TASK GOAL
Extract every line between the one with "Instruction: Click the Specifications header" and the end of the entries, both included, word for word and free of pictures.

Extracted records
↓

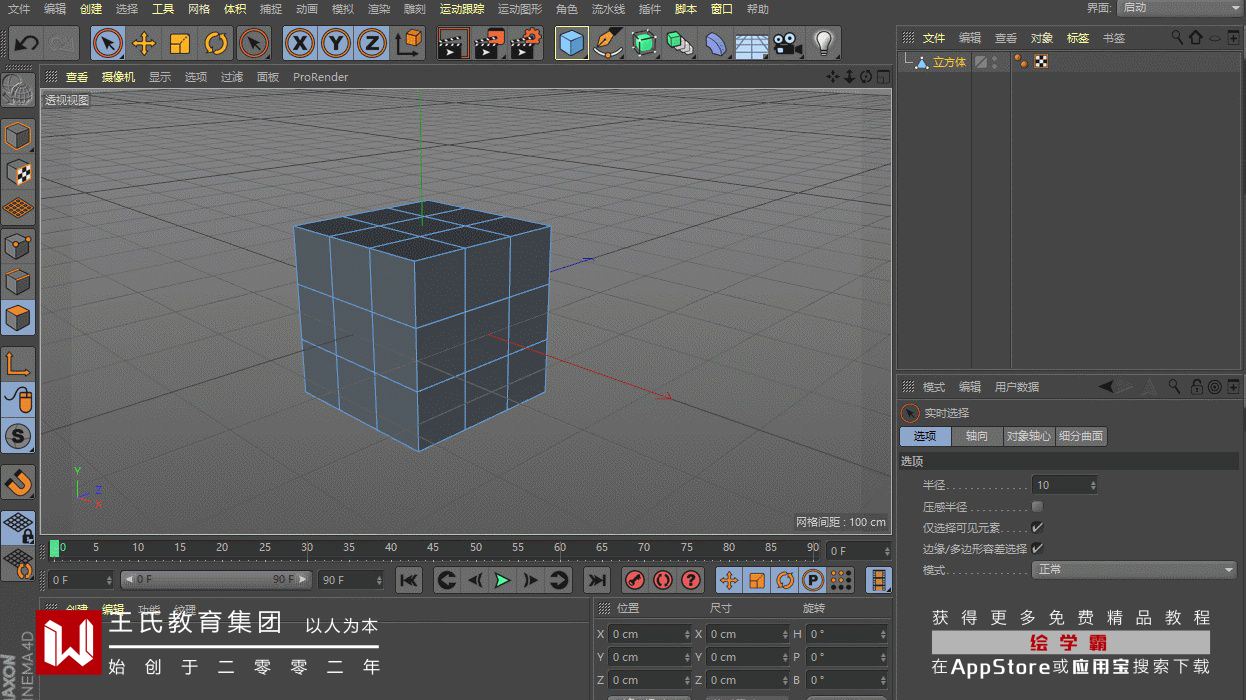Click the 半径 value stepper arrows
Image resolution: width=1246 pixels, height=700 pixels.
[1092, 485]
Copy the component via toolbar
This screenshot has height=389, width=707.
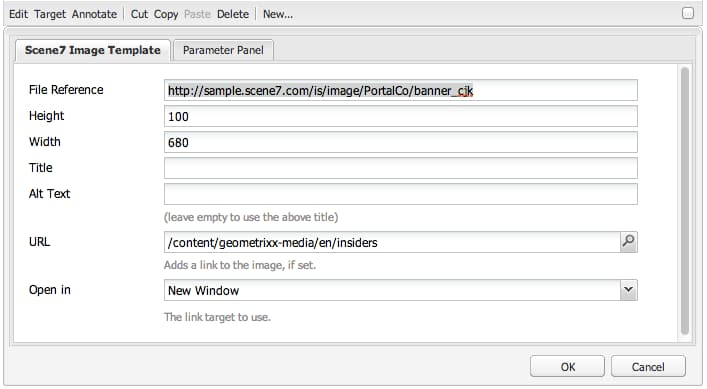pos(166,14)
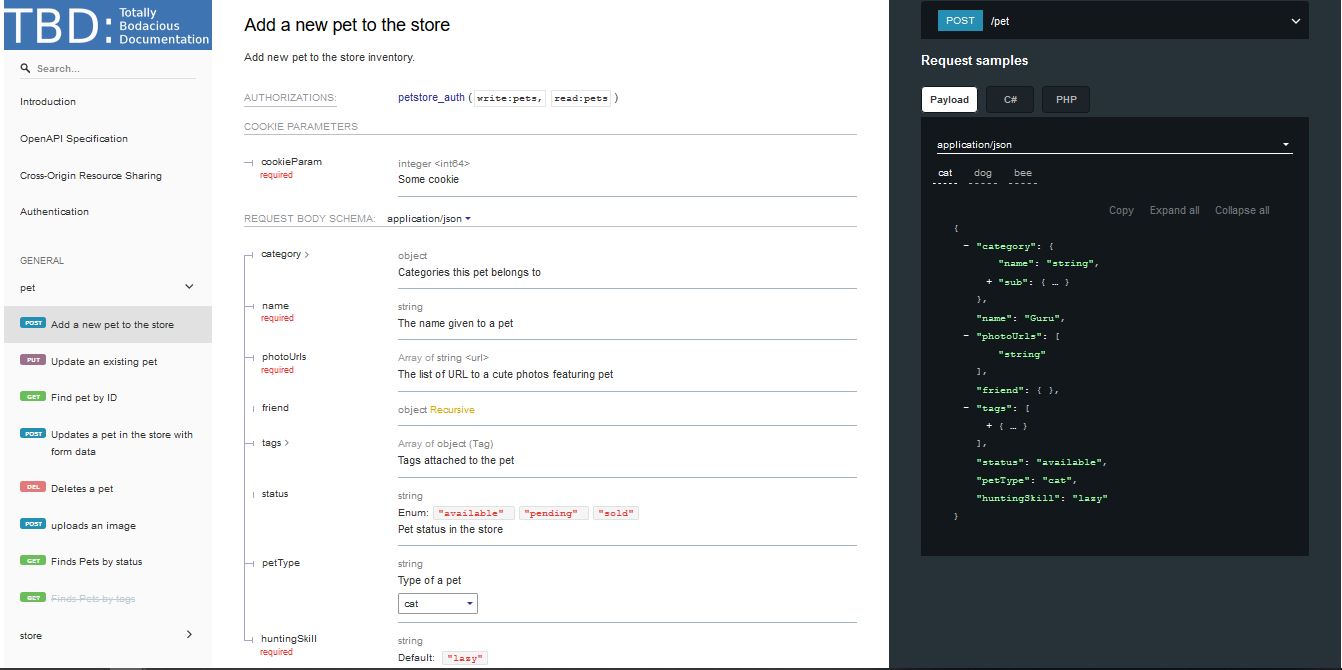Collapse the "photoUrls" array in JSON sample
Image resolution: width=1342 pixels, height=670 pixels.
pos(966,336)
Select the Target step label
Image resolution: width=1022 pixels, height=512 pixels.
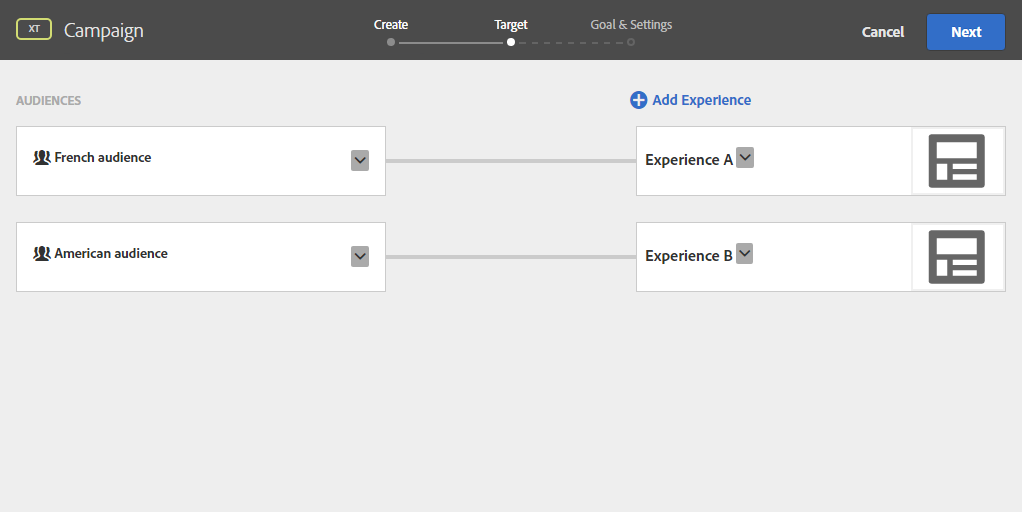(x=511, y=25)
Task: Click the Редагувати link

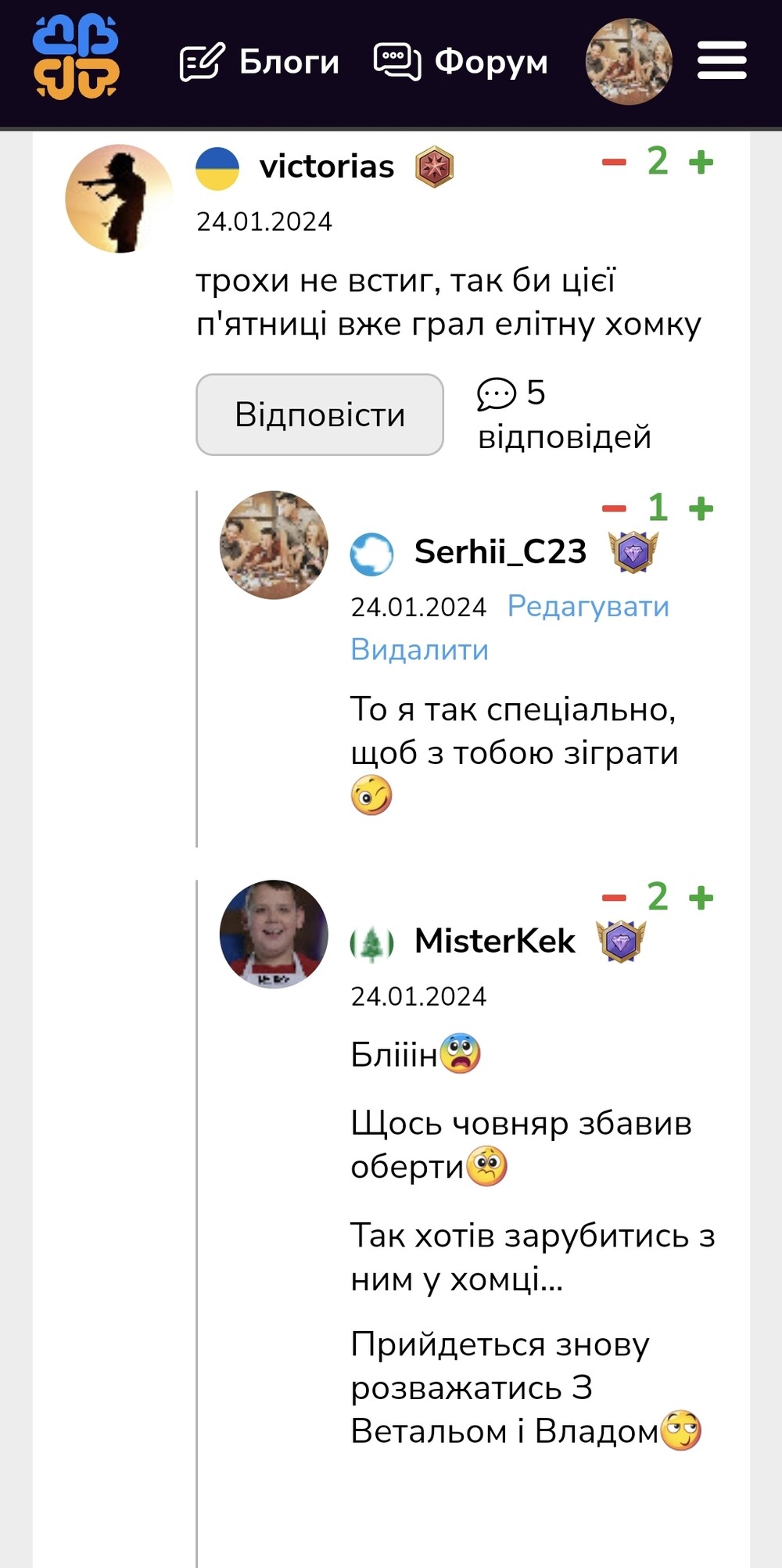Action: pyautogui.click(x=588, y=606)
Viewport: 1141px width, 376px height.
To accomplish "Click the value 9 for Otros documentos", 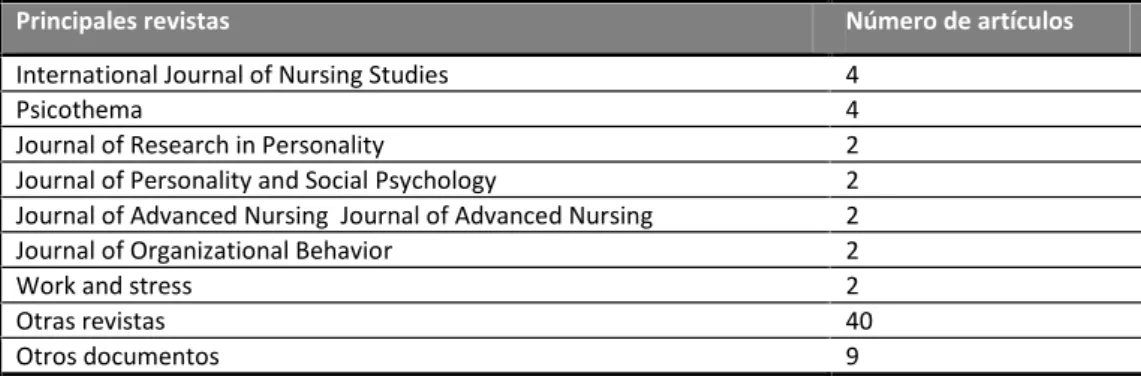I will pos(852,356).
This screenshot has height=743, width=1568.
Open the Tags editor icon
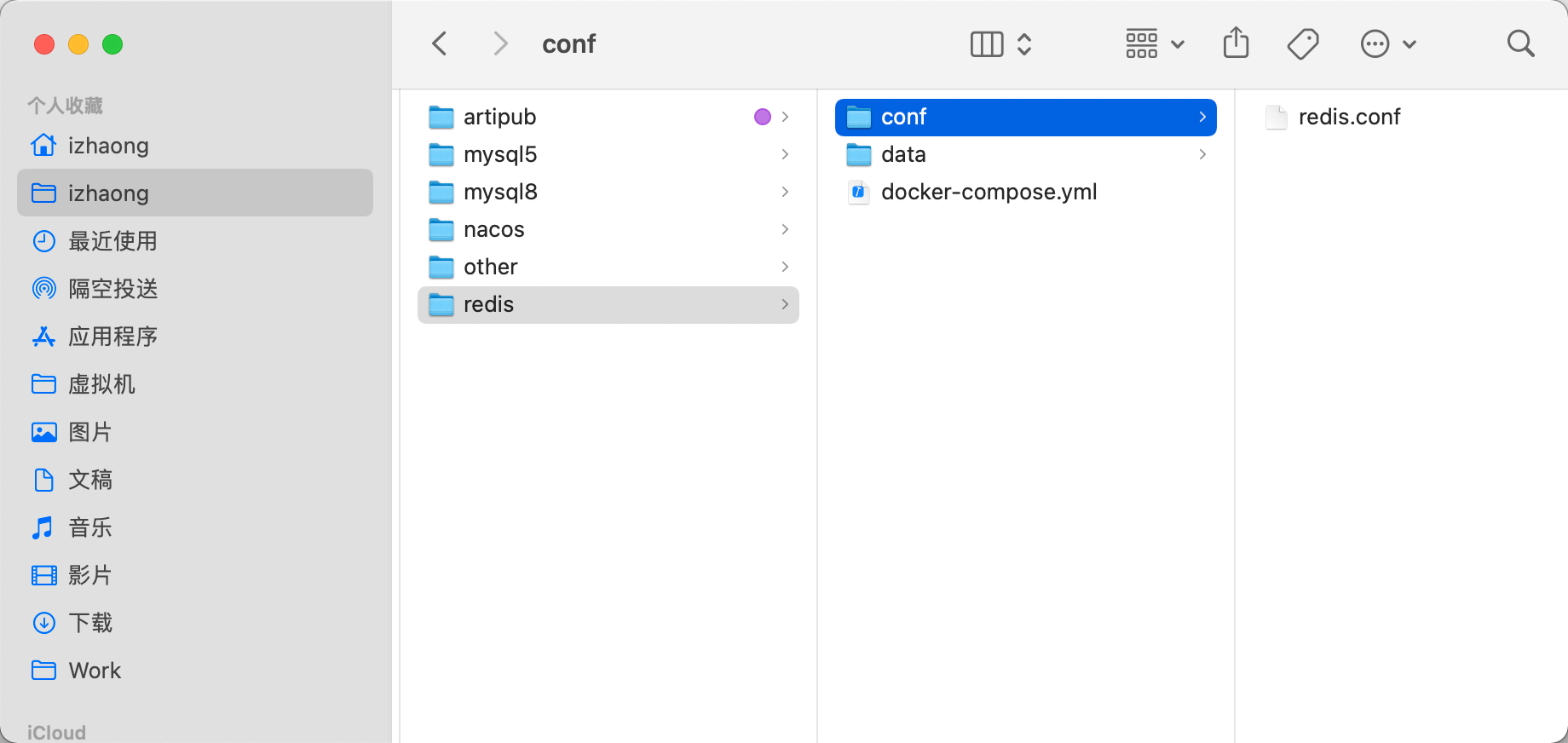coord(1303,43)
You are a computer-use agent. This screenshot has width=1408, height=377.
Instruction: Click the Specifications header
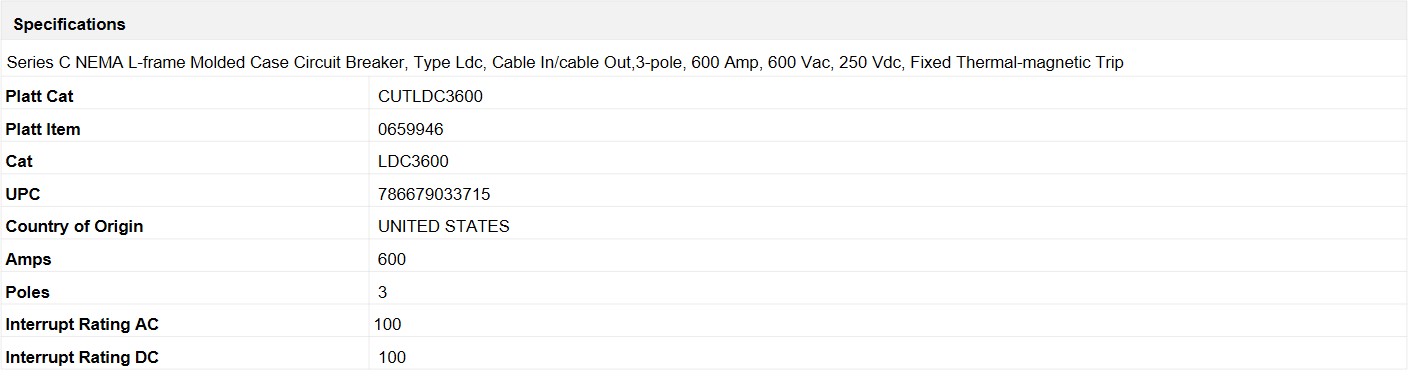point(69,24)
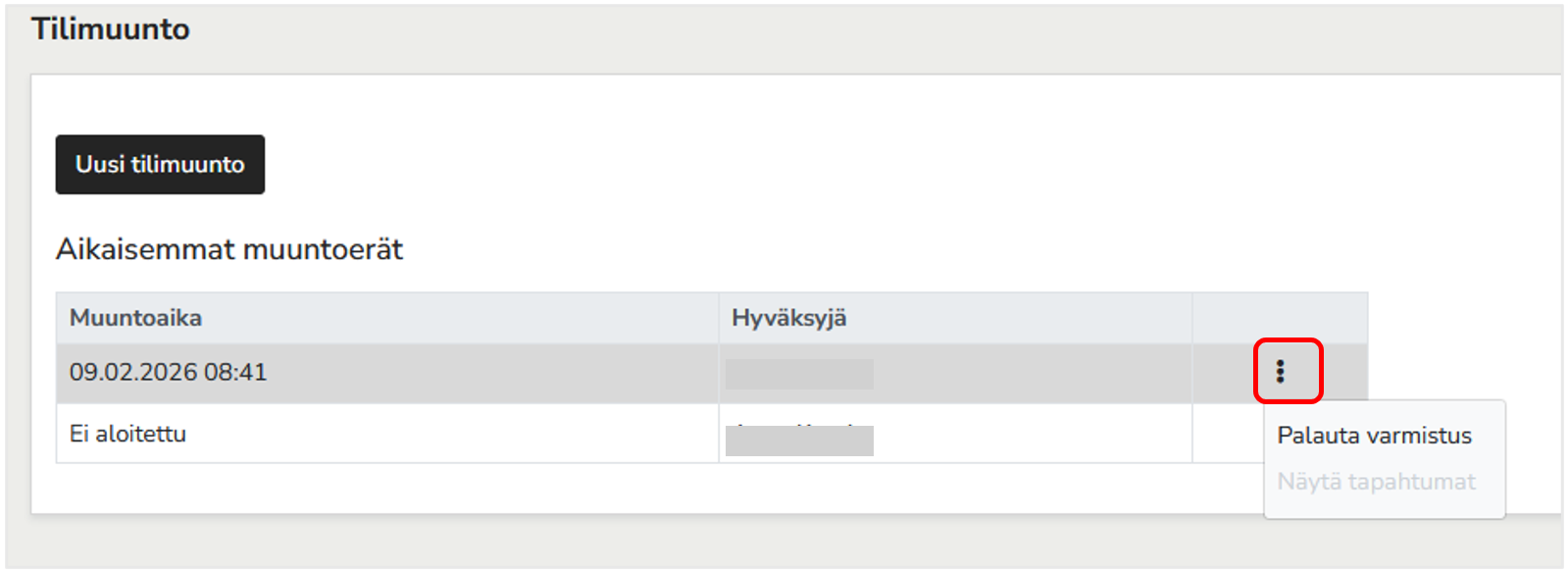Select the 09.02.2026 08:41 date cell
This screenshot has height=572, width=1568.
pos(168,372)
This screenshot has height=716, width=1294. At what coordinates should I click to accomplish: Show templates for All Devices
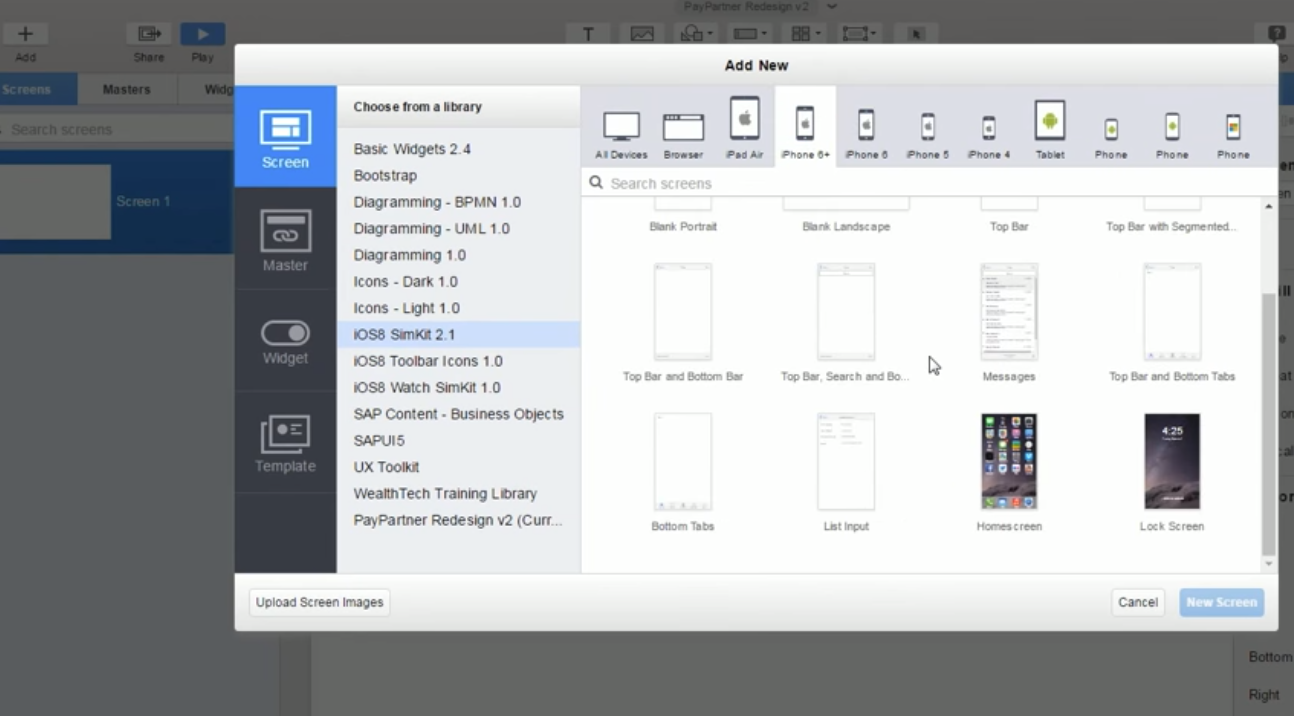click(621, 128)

↑

RESPONSE BELOW
Instruction: Click the Specifications header
point(69,24)
Select the 09.02.2026 08:41 date cell
This screenshot has height=572, width=1568.
pos(168,372)
This screenshot has height=716, width=1294. At what coordinates should I click to accomplish: Show templates for All Devices
click(621, 128)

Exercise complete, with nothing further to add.